----- PROVIDED DATA -----
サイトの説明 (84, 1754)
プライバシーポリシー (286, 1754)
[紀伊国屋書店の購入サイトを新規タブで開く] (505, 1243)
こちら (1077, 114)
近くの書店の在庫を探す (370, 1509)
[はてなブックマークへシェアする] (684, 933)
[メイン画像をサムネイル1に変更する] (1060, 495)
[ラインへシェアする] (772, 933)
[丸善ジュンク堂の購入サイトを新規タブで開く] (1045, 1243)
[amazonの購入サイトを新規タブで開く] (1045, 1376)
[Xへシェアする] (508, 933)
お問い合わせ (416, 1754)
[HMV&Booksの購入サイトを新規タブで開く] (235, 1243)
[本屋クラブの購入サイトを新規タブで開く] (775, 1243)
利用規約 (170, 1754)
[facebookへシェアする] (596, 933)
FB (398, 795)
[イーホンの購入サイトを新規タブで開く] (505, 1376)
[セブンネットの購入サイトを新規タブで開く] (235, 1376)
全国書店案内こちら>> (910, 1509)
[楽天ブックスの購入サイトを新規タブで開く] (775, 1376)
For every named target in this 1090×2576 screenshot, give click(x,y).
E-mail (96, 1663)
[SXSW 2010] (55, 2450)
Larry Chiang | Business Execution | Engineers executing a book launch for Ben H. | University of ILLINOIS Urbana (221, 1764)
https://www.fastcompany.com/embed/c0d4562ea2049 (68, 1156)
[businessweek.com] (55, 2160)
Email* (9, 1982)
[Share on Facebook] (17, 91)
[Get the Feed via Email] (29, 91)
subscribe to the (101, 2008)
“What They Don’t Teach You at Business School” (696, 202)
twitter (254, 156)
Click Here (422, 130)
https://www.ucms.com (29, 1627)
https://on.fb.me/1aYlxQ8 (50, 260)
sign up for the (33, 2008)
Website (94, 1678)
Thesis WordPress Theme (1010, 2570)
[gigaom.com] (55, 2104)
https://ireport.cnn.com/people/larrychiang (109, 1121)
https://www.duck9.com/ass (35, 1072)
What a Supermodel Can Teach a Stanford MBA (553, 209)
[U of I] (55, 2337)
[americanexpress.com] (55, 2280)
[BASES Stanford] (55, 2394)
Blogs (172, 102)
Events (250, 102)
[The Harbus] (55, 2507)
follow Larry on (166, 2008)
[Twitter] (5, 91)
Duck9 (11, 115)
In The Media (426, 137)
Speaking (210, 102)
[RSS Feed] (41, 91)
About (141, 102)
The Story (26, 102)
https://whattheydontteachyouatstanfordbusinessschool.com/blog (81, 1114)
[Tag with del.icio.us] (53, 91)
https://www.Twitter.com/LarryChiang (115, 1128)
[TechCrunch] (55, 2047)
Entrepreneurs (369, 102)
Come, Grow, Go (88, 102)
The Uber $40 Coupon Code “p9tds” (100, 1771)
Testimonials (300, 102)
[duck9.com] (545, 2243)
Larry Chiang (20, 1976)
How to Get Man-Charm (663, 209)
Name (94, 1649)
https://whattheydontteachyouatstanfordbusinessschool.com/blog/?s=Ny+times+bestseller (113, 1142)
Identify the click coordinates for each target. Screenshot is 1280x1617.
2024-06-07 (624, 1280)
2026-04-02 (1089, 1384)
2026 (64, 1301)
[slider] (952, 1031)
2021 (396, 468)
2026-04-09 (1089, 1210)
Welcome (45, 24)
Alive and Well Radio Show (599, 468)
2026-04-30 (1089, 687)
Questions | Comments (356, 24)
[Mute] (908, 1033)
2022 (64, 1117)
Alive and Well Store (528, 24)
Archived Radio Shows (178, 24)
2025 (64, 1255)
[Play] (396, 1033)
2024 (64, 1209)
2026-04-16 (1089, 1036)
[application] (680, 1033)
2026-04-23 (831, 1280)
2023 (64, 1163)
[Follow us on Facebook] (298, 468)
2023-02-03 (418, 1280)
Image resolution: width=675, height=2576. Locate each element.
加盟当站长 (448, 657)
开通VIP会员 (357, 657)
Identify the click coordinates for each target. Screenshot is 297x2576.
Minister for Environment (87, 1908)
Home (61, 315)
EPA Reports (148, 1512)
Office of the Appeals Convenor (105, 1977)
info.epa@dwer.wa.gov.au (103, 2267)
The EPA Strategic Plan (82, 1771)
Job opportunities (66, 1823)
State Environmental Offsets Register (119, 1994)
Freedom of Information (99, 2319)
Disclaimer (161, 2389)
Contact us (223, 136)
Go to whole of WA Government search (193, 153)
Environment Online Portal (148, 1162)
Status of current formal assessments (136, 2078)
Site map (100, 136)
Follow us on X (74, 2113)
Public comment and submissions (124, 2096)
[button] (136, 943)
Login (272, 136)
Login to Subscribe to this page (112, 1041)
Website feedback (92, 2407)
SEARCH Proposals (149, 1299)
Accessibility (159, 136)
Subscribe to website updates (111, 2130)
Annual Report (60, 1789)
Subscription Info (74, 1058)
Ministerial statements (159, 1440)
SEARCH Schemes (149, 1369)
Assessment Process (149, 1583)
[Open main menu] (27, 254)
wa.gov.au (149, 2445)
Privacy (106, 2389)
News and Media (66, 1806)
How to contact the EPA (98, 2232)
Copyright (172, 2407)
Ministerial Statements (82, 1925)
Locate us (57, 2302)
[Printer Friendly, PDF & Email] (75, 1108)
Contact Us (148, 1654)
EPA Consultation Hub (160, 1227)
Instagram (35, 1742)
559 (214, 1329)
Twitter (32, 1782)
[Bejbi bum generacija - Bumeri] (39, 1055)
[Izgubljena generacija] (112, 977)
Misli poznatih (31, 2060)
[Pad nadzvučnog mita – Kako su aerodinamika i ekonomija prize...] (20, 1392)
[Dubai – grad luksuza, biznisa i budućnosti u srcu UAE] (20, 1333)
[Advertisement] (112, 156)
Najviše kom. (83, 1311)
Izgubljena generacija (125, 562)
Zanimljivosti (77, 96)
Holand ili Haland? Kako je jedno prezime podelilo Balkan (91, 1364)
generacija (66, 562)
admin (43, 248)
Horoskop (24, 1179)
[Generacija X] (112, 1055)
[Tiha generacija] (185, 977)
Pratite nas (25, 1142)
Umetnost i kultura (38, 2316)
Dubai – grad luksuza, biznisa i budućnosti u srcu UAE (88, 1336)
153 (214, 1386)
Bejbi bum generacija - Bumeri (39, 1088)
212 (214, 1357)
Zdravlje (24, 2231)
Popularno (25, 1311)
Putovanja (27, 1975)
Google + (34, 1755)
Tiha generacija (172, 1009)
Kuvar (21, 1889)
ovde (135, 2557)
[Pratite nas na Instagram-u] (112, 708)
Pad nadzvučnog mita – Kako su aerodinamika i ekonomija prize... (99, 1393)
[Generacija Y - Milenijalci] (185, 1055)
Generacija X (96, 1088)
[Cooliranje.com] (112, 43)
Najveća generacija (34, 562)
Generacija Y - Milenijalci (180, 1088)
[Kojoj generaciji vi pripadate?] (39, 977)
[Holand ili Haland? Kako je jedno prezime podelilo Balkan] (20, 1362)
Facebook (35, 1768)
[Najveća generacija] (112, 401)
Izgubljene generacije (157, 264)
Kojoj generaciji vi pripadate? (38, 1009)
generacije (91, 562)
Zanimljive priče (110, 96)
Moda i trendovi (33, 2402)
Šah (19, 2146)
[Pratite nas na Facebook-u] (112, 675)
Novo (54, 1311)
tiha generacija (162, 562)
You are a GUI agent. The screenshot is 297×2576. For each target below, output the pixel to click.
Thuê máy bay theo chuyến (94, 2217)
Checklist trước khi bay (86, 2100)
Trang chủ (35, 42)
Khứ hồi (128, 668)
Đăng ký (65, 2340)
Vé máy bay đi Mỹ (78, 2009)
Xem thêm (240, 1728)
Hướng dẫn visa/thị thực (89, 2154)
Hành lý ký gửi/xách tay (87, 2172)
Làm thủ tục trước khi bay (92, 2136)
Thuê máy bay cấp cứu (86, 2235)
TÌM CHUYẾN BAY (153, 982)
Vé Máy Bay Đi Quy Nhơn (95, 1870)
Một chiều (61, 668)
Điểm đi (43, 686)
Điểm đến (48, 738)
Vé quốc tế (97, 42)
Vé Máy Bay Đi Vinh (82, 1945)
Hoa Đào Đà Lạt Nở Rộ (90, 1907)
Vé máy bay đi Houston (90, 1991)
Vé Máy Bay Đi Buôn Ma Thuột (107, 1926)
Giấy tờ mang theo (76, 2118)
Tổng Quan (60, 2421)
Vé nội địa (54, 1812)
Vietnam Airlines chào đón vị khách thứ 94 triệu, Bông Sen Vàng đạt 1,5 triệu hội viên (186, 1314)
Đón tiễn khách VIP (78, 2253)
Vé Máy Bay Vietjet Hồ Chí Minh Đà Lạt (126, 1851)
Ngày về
-----
ACTIVITY:
Beginning at the top of the records above, transcribe each line exactly up to and including the line that holds "Email* (9, 1982)".

OUTPUT FOR THIS TASK:
サイトの説明 (84, 1754)
プライバシーポリシー (286, 1754)
[紀伊国屋書店の購入サイトを新規タブで開く] (505, 1243)
こちら (1077, 114)
近くの書店の在庫を探す (370, 1509)
[はてなブックマークへシェアする] (684, 933)
[メイン画像をサムネイル1に変更する] (1060, 495)
[ラインへシェアする] (772, 933)
[丸善ジュンク堂の購入サイトを新規タブで開く] (1045, 1243)
[amazonの購入サイトを新規タブで開く] (1045, 1376)
[Xへシェアする] (508, 933)
お問い合わせ (416, 1754)
[HMV&Booksの購入サイトを新規タブで開く] (235, 1243)
[本屋クラブの購入サイトを新規タブで開く] (775, 1243)
利用規約 (170, 1754)
[facebookへシェアする] (596, 933)
FB (398, 795)
[イーホンの購入サイトを新規タブで開く] (505, 1376)
[セブンネットの購入サイトを新規タブで開く] (235, 1376)
全国書店案内こちら>> (910, 1509)
[楽天ブックスの購入サイトを新規タブで開く] (775, 1376)
For every named target in this 1090×2576 screenshot, give click(x,y).
E-mail (96, 1663)
[SXSW 2010] (55, 2450)
Larry Chiang | Business Execution | Engineers executing a book launch for Ben H. | University of ILLINOIS Urbana (221, 1764)
https://www.fastcompany.com/embed/c0d4562ea2049 (68, 1156)
[businessweek.com] (55, 2160)
Email* (9, 1982)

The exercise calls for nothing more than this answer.